Federal Deputy for Rio de Janeiro
- In office 1 February 2015 – 31 January 2019

Personal details
- Born: Caio Narcio Rodrigues da Silveira 21 August 1986 Uberlândia, Brazil
- Died: 16 August 2020 (aged 33) São Paulo, Brazil
- Political party: PSDB (2006–2020)
- Profession: Social scientist, politician

= Caio Narcio =

Brazilian politician (1986–2020)

Caio Narcio Rodrigues da Silveira (21 August 1986 – 16 August 2020), often simply known as Caio Narcio, was a Brazilian politician and a social scientist. Born in Minas Gerais, he served as a state representative from 2015 to 2019.

==Personal life==
The son of politicians Narcio Rodrigues and Ana Cássia, Narcio graduated from the Pontifical Catholic University of Minas Gerais.

==Political career==
Narcio voted in favor of the impeachment motion of then-president Dilma Rousseff.
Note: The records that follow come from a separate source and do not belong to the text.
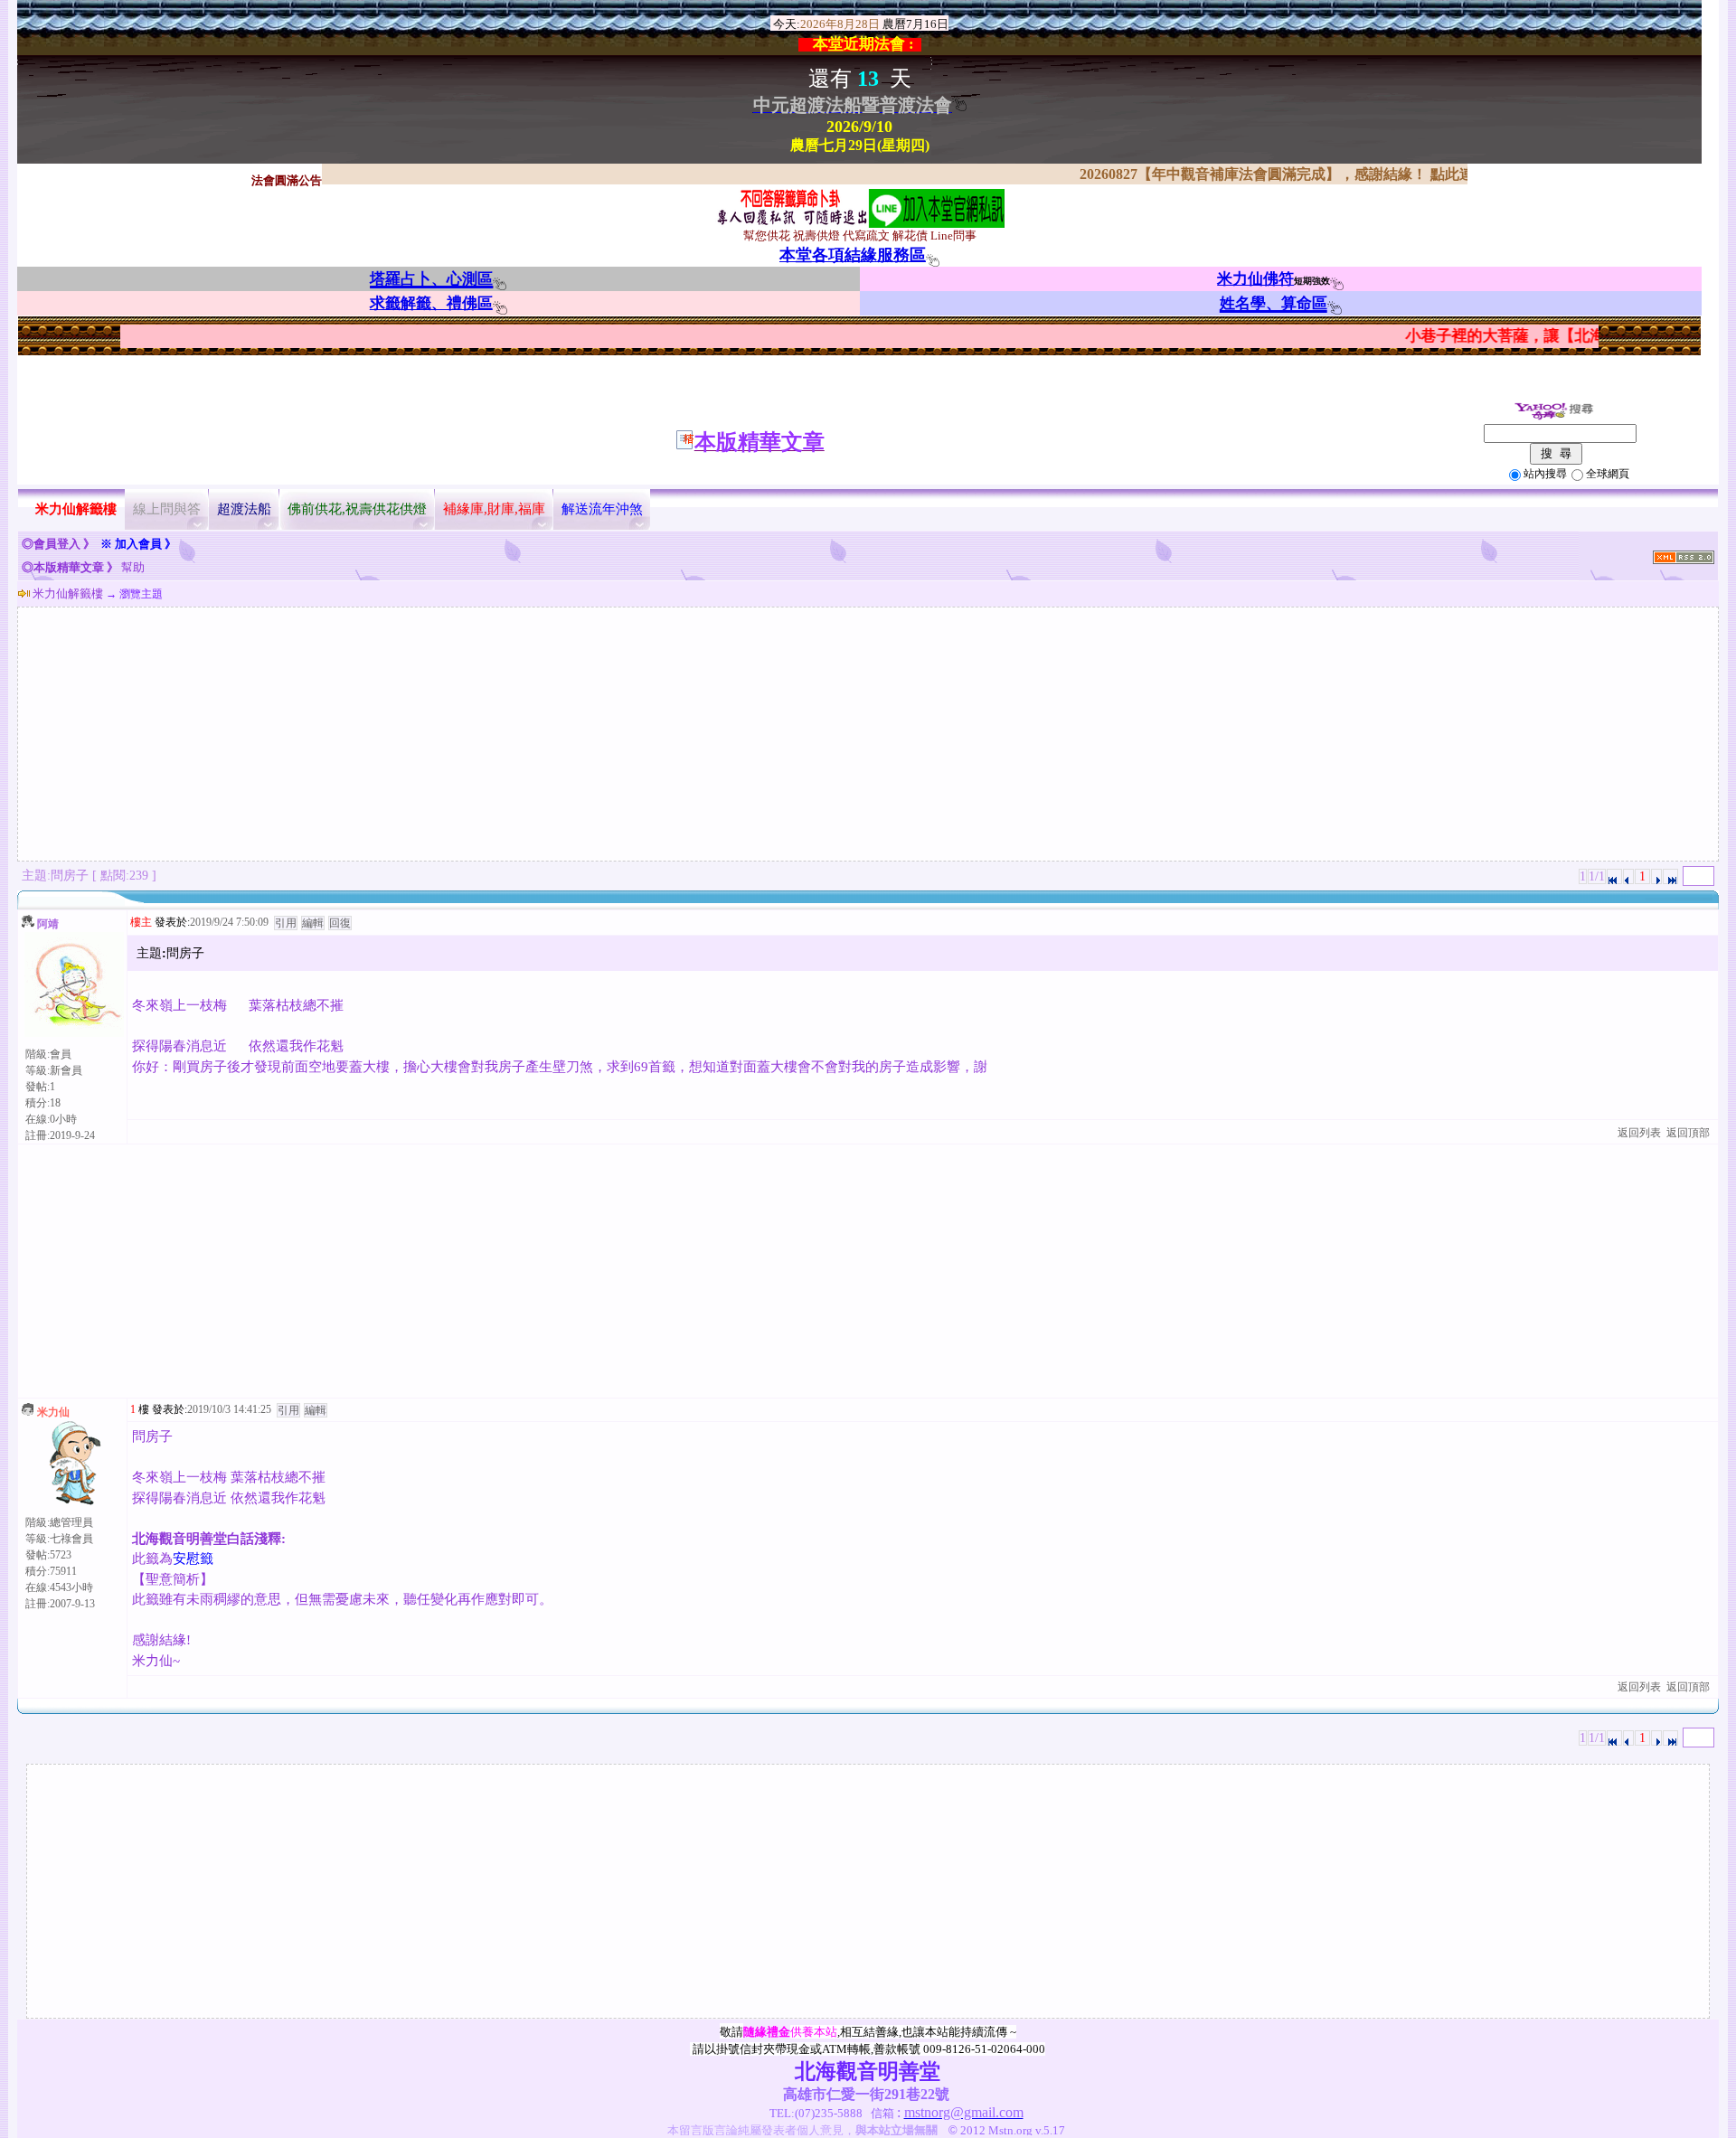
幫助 (133, 567)
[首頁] (1614, 876)
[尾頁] (1670, 876)
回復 (340, 923)
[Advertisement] (868, 734)
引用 (286, 923)
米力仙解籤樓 (68, 593)
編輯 (313, 923)
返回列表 (1639, 1132)
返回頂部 (1688, 1132)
Narcio would vote in favor of a similar corruption investigation into Rousseff's successor Michel Temer, and he voted in favor of the 2017 Brazilian labor reforms.

==Health and death==
In 2018, Narcio developed meningoencephalitis. On 2 July 2020, Narcio was taken to a hospital in São Paulo with a high fever, and subsequently tested positive for COVID-19 during the COVID-19 pandemic in Brazil. He died from complications of the virus exacerbated by meningoencephalitis on 16 August 2020, at age 33.